EXERCISE REQUIREMENTS
Output only the lines below that start at the line containing "Expand the Assessment Labels dropdown arrow" and end at the line containing "is (560, 198).", with both ends kept.

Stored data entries
-------
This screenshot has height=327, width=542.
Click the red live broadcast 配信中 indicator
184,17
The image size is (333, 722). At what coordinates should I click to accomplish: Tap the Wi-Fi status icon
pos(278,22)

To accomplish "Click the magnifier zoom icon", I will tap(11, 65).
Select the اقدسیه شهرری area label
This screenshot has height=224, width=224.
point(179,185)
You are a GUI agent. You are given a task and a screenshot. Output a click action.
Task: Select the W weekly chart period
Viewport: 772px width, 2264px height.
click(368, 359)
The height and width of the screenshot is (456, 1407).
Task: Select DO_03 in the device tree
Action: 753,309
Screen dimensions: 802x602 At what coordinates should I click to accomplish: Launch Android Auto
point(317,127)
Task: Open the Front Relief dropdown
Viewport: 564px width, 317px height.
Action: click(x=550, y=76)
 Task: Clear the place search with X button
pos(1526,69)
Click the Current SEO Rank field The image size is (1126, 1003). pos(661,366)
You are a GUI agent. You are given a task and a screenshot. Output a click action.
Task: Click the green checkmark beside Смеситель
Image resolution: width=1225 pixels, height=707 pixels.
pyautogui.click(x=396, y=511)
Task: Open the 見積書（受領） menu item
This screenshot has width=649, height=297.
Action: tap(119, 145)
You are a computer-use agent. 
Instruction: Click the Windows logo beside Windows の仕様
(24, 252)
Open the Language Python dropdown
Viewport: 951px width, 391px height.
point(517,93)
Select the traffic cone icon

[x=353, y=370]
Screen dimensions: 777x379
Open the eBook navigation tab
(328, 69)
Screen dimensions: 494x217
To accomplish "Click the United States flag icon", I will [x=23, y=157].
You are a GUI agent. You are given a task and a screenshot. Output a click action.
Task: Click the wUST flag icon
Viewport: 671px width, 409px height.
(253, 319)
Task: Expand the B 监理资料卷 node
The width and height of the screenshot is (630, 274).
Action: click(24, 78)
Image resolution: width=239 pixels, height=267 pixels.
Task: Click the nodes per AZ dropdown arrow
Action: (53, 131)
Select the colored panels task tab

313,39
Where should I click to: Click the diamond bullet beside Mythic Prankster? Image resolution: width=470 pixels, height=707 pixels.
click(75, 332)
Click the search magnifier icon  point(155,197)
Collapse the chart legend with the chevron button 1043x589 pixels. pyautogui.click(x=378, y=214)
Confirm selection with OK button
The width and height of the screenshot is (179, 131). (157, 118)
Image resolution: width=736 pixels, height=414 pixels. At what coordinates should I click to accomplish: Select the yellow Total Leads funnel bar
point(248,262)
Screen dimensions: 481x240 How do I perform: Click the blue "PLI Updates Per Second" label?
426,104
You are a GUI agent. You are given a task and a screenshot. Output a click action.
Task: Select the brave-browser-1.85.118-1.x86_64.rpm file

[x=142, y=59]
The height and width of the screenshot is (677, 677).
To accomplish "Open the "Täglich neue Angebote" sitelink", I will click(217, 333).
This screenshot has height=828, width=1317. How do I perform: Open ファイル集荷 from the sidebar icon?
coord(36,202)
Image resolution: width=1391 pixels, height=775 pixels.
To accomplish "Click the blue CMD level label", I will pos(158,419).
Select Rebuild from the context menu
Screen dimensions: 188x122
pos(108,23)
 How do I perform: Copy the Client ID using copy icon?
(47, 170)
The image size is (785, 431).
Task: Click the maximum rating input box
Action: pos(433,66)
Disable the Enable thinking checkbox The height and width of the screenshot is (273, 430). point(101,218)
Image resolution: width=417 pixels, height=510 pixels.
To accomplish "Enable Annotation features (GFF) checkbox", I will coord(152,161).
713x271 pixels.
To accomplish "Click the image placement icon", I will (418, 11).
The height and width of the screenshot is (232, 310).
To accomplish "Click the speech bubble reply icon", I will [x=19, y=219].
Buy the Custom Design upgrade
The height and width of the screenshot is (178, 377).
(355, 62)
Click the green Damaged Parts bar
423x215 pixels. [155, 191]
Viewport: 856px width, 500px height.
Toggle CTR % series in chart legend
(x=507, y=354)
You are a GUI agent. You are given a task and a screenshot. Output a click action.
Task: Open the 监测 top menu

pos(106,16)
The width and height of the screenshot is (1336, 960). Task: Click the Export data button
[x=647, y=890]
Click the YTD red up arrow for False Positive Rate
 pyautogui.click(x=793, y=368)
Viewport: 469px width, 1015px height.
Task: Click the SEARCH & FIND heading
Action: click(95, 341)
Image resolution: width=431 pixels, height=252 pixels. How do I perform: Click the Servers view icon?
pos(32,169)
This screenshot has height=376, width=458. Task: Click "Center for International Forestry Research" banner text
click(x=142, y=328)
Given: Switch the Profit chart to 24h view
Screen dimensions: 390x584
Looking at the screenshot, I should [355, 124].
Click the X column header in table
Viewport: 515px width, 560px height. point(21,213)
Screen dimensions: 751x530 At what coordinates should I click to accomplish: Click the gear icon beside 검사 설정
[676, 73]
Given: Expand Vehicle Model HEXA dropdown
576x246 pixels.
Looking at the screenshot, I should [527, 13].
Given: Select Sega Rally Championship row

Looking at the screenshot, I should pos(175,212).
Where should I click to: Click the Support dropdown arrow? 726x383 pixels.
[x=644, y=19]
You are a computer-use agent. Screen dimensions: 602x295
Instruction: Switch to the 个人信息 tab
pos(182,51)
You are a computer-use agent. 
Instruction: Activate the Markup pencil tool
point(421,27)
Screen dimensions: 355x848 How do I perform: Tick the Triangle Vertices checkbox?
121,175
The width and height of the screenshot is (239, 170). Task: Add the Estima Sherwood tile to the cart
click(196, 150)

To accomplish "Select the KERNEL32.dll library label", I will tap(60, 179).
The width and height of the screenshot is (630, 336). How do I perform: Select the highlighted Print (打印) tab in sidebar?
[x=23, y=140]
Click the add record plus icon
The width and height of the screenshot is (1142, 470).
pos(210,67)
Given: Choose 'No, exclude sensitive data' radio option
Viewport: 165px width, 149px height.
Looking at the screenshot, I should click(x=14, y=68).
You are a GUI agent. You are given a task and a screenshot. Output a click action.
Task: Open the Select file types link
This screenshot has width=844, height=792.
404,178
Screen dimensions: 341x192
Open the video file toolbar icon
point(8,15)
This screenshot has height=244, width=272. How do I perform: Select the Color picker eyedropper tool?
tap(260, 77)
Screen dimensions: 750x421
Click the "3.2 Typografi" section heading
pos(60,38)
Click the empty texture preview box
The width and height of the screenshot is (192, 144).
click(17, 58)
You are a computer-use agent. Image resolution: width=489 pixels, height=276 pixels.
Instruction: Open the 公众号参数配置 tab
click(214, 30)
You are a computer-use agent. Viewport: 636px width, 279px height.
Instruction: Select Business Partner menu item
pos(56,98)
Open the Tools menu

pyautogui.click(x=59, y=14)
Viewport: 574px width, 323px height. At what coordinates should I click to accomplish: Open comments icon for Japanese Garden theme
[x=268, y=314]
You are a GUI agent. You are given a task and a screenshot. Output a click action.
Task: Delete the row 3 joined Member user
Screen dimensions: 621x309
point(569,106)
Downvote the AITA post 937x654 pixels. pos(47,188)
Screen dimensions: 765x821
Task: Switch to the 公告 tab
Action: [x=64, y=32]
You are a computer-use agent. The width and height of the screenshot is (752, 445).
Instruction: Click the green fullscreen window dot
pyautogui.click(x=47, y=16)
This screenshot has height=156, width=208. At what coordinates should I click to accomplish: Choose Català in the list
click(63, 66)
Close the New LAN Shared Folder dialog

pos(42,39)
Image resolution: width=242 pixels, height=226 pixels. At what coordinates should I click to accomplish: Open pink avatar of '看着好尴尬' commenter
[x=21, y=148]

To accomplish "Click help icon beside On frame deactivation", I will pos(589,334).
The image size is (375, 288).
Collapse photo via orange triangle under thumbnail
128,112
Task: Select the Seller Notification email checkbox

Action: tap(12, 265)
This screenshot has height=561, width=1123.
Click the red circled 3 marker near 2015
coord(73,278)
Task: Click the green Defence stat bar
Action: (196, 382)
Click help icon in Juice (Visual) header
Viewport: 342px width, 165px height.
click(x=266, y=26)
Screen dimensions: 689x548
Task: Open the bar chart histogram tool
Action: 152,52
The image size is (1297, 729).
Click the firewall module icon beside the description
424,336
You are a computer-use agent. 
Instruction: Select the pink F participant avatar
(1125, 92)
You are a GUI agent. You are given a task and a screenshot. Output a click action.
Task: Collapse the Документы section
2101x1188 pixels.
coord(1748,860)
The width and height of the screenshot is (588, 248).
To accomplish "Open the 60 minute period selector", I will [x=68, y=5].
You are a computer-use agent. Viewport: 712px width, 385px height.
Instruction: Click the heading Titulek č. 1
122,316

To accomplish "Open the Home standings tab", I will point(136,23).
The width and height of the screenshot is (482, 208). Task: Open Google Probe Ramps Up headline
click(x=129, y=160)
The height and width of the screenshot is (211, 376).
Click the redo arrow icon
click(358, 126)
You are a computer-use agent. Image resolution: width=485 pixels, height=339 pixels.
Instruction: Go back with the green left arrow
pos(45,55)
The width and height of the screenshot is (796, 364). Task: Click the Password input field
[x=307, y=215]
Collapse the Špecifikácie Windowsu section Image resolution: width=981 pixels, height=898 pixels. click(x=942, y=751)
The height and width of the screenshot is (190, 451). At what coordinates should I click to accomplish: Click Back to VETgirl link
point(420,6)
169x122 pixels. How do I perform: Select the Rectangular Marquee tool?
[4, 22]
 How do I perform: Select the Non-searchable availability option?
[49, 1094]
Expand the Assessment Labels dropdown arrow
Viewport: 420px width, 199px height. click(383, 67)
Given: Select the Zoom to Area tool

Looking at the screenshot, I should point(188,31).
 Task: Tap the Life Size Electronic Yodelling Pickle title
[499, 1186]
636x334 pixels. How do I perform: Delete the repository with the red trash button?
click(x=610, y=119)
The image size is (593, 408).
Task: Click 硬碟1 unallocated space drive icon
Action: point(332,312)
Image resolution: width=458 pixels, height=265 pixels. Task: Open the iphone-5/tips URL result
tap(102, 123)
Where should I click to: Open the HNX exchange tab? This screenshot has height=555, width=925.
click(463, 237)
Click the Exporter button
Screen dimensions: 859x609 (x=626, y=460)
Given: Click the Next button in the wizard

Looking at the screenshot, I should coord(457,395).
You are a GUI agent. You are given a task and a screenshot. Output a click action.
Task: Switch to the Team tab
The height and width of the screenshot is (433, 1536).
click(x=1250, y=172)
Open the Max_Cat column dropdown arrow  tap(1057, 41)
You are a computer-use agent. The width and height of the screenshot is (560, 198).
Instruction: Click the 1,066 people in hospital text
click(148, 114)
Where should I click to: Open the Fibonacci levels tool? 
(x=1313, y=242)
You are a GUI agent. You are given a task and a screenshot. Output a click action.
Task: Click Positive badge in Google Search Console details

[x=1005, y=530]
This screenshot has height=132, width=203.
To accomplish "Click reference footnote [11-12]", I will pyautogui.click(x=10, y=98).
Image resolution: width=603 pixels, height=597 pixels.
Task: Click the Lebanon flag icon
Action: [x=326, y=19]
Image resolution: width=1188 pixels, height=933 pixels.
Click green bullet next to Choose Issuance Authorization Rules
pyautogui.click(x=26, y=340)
-------
ANSWER TO THE EXERCISE
Expand the Assessment Labels dropdown arrow
Viewport: 420px width, 199px height. click(383, 67)
Given: Select the Zoom to Area tool

Looking at the screenshot, I should point(188,31).
 Task: Tap the Life Size Electronic Yodelling Pickle title
[499, 1186]
636x334 pixels. How do I perform: Delete the repository with the red trash button?
click(x=610, y=119)
The image size is (593, 408).
Task: Click 硬碟1 unallocated space drive icon
Action: point(332,312)
Image resolution: width=458 pixels, height=265 pixels. Task: Open the iphone-5/tips URL result
tap(102, 123)
Where should I click to: Open the HNX exchange tab? This screenshot has height=555, width=925.
click(463, 237)
Click the Exporter button
Screen dimensions: 859x609 (x=626, y=460)
Given: Click the Next button in the wizard

Looking at the screenshot, I should coord(457,395).
You are a GUI agent. You are given a task and a screenshot. Output a click action.
Task: Switch to the Team tab
The height and width of the screenshot is (433, 1536).
click(x=1250, y=172)
Open the Max_Cat column dropdown arrow  tap(1057, 41)
You are a computer-use agent. The width and height of the screenshot is (560, 198).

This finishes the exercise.